*Information*:

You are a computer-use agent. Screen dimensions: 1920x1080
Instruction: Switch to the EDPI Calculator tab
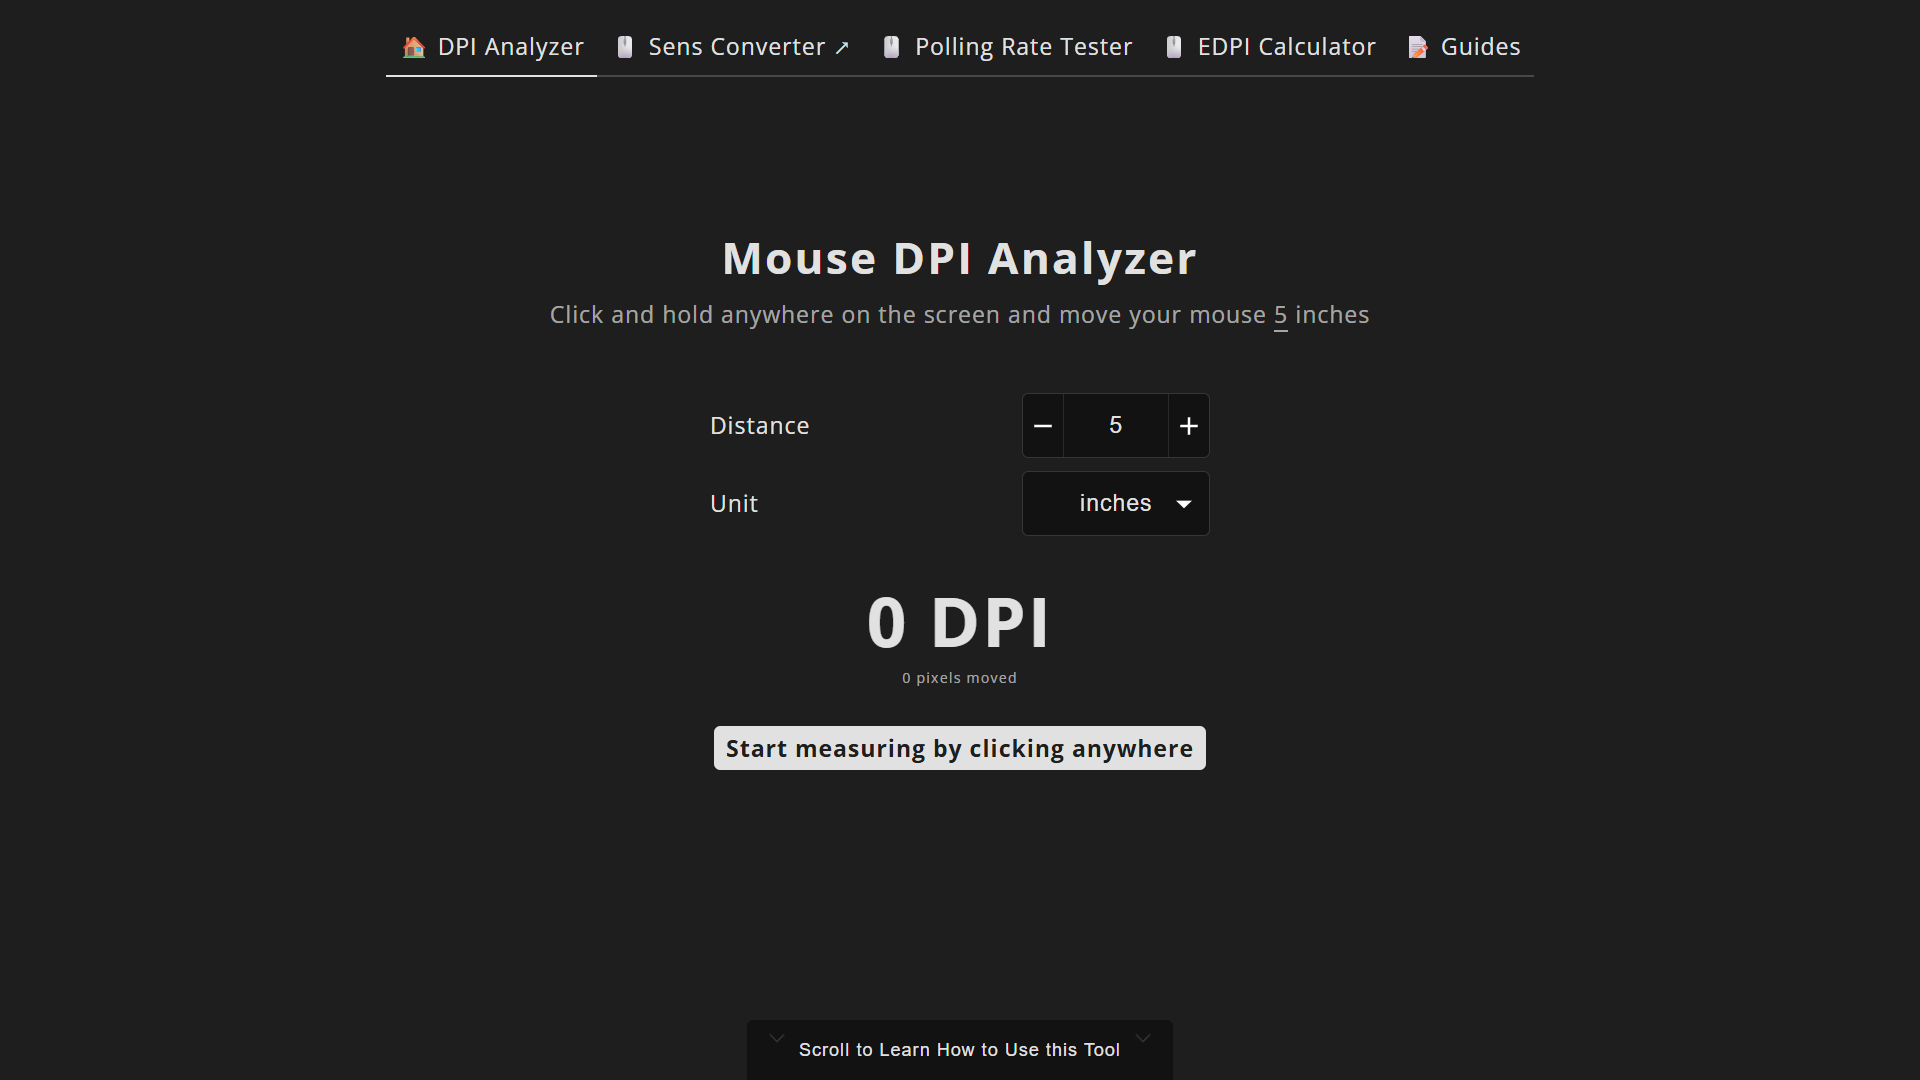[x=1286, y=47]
* * *
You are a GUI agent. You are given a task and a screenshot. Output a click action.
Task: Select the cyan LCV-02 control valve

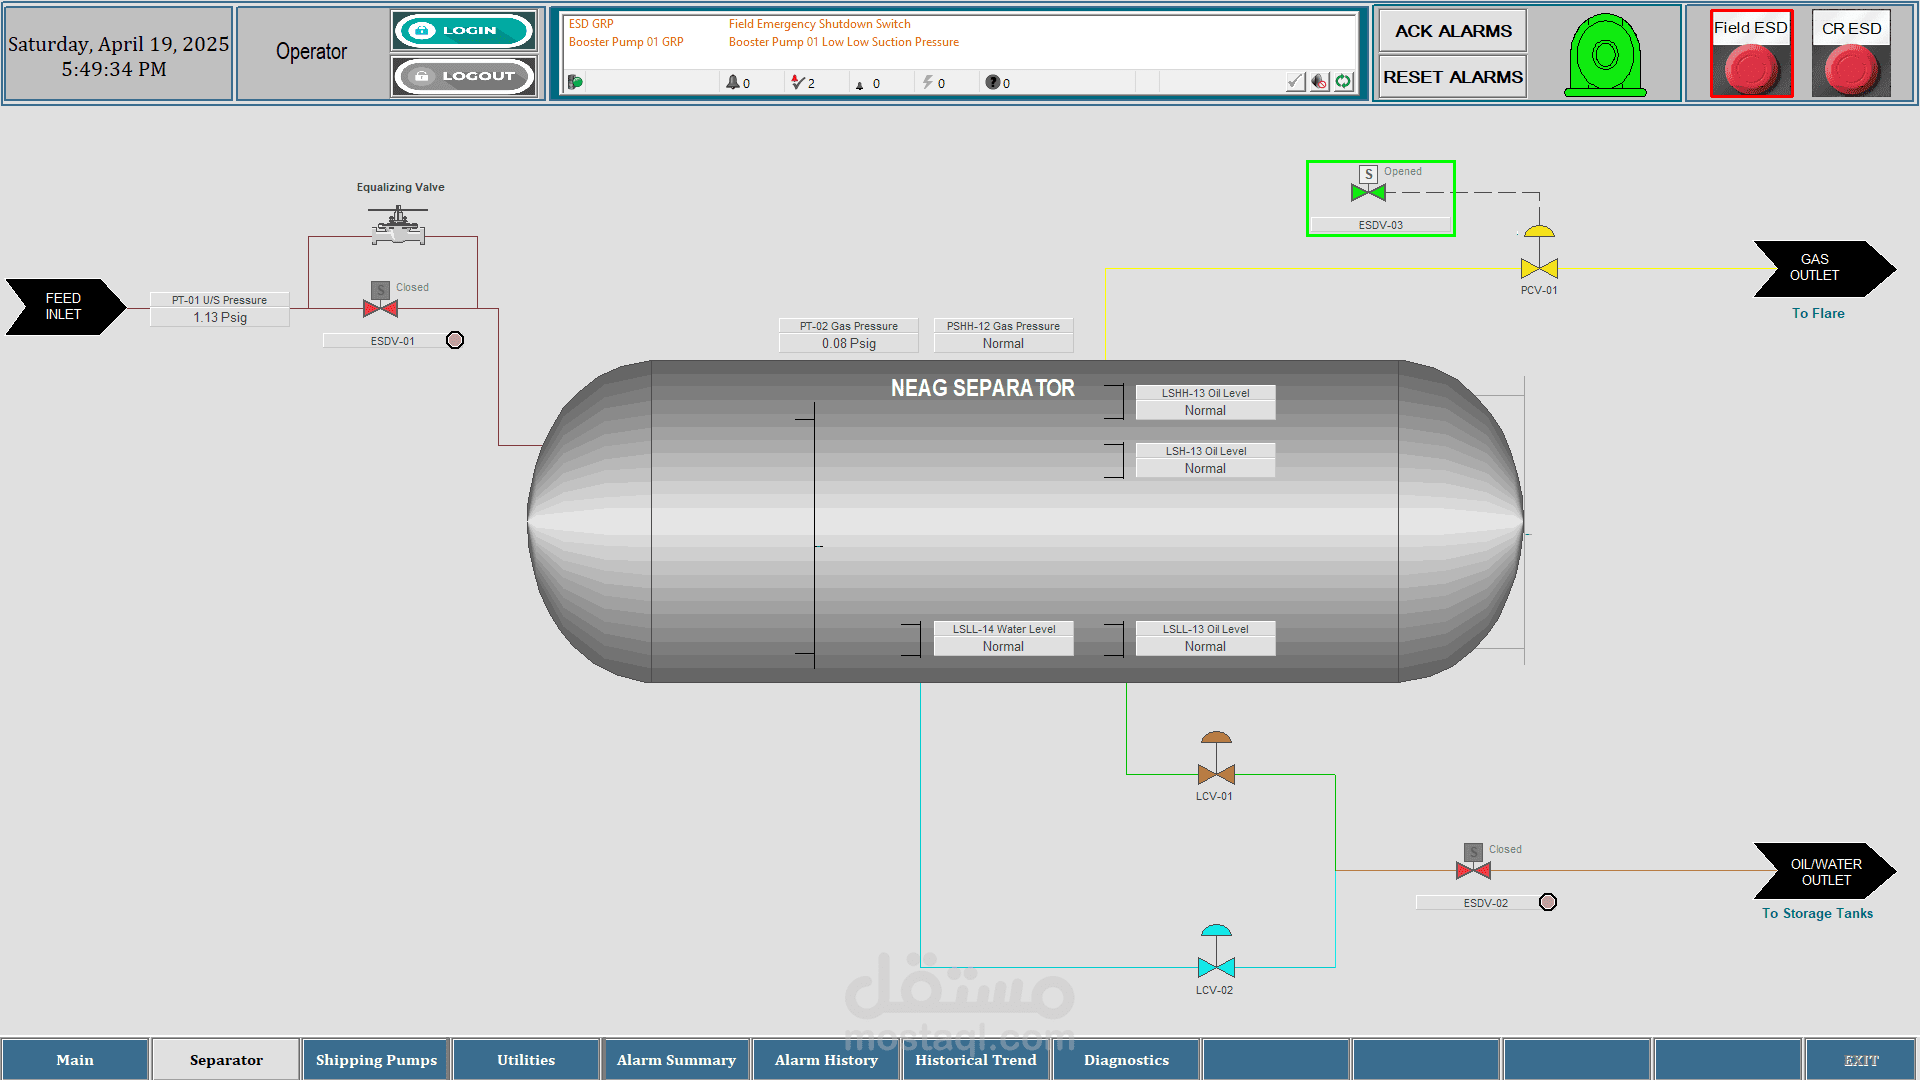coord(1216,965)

*Task requirements*: Check the records above and copy each line that has the string "agent".

*Task answer*:
You are a computer-use agent. Screen dimensions: 1920x1080
You are a GUI agent. You are given a task and a screenshot. Output a click action.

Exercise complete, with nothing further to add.